===== The data

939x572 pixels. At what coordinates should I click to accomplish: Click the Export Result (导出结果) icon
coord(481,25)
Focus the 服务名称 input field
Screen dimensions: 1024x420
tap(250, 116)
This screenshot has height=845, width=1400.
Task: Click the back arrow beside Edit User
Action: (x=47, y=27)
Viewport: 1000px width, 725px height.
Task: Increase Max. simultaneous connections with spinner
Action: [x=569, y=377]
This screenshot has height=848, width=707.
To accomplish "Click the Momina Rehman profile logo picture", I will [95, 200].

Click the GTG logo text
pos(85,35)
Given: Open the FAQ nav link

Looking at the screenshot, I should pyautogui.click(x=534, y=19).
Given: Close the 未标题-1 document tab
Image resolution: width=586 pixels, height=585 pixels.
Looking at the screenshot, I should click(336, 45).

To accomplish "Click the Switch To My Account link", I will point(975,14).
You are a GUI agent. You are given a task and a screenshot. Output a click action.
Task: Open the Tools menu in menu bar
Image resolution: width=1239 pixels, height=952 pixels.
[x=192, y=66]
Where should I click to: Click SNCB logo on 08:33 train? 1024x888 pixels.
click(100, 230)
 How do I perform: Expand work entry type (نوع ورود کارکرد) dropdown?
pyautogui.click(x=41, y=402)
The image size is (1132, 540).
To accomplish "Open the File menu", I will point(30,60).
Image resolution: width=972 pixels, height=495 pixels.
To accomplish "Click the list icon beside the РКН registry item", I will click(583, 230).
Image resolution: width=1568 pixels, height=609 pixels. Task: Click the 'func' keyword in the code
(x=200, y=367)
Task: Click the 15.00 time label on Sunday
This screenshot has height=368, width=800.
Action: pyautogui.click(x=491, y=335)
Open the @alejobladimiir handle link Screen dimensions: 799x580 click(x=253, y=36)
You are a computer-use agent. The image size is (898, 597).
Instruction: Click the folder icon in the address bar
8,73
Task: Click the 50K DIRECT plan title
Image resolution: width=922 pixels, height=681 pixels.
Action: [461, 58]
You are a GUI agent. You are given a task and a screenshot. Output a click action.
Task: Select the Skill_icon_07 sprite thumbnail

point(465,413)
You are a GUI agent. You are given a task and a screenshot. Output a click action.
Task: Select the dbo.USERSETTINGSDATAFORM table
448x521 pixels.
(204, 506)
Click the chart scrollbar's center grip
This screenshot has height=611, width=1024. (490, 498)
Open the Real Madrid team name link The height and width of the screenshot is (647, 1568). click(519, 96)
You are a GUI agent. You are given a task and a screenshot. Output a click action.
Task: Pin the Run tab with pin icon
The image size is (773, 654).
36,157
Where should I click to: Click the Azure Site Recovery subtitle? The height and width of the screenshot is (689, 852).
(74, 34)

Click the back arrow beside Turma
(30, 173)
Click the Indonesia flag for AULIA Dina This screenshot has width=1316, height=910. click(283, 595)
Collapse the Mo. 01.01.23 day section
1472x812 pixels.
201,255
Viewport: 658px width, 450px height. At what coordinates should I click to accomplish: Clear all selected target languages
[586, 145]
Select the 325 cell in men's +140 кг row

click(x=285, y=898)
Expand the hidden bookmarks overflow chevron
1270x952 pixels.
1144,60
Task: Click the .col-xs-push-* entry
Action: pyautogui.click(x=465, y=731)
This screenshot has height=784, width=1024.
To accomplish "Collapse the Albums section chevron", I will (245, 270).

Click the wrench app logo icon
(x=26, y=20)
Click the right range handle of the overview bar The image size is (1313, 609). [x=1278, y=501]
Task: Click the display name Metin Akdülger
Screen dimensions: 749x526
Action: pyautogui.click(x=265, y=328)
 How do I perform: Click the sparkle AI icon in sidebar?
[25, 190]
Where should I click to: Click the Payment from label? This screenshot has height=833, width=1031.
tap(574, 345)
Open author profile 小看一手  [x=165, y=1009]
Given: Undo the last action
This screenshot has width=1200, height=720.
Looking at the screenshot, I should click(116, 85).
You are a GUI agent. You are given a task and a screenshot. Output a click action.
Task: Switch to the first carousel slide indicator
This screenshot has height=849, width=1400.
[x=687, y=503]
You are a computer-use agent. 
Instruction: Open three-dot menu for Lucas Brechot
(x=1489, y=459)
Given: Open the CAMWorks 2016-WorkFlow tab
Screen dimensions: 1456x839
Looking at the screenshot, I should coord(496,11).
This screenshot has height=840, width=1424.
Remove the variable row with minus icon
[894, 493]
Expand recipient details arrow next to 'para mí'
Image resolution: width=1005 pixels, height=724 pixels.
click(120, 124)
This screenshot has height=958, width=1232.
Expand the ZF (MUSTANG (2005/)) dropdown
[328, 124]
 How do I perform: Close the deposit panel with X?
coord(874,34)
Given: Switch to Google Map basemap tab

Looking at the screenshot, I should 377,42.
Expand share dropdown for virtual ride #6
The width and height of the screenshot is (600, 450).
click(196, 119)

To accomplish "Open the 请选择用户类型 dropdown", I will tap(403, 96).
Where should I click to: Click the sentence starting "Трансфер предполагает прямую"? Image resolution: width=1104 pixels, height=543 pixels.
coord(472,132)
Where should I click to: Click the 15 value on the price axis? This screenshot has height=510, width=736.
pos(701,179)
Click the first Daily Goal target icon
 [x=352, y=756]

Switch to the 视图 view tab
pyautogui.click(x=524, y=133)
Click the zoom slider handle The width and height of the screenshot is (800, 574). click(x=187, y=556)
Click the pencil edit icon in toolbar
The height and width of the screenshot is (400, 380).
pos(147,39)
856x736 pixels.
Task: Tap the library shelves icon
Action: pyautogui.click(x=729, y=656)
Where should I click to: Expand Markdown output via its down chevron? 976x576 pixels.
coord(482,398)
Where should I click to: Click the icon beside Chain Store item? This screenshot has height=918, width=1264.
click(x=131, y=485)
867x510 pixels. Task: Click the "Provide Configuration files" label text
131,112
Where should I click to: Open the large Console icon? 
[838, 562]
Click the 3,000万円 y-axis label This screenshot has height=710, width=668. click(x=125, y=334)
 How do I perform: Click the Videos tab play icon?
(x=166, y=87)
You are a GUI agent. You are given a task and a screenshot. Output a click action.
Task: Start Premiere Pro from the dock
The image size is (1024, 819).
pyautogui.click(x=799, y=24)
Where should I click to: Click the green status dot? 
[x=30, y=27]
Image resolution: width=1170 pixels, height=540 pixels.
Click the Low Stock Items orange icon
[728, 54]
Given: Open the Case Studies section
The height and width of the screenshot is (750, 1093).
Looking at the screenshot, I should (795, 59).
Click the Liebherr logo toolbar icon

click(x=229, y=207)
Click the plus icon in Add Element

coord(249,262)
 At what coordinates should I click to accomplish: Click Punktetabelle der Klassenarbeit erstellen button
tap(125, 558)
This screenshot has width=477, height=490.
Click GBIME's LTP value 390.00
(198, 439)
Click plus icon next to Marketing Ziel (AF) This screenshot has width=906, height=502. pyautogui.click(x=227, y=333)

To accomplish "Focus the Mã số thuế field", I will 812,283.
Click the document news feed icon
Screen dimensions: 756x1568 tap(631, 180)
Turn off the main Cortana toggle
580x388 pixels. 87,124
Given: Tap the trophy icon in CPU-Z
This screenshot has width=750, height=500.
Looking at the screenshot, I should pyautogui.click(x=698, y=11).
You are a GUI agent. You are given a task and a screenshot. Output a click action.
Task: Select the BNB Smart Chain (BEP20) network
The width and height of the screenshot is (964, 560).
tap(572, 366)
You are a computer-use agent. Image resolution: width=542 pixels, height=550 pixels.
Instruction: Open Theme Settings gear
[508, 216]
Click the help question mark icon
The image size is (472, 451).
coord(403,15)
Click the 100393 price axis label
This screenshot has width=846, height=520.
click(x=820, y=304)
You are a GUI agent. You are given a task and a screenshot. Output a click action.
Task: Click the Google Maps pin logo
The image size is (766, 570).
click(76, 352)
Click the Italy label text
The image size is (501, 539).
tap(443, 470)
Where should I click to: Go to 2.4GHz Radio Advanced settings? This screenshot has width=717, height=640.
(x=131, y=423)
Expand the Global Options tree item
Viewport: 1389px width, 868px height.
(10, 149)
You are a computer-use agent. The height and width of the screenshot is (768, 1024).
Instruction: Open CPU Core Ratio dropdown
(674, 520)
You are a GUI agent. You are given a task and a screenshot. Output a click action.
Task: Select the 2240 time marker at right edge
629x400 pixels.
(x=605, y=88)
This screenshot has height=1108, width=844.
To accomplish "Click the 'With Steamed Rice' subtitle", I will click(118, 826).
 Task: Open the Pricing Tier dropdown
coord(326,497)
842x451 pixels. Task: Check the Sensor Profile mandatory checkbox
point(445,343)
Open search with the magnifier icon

==========

Task prompt — Once you have counted every line in the listing that holds the string "right", give that number and nothing else.

Answer space — 2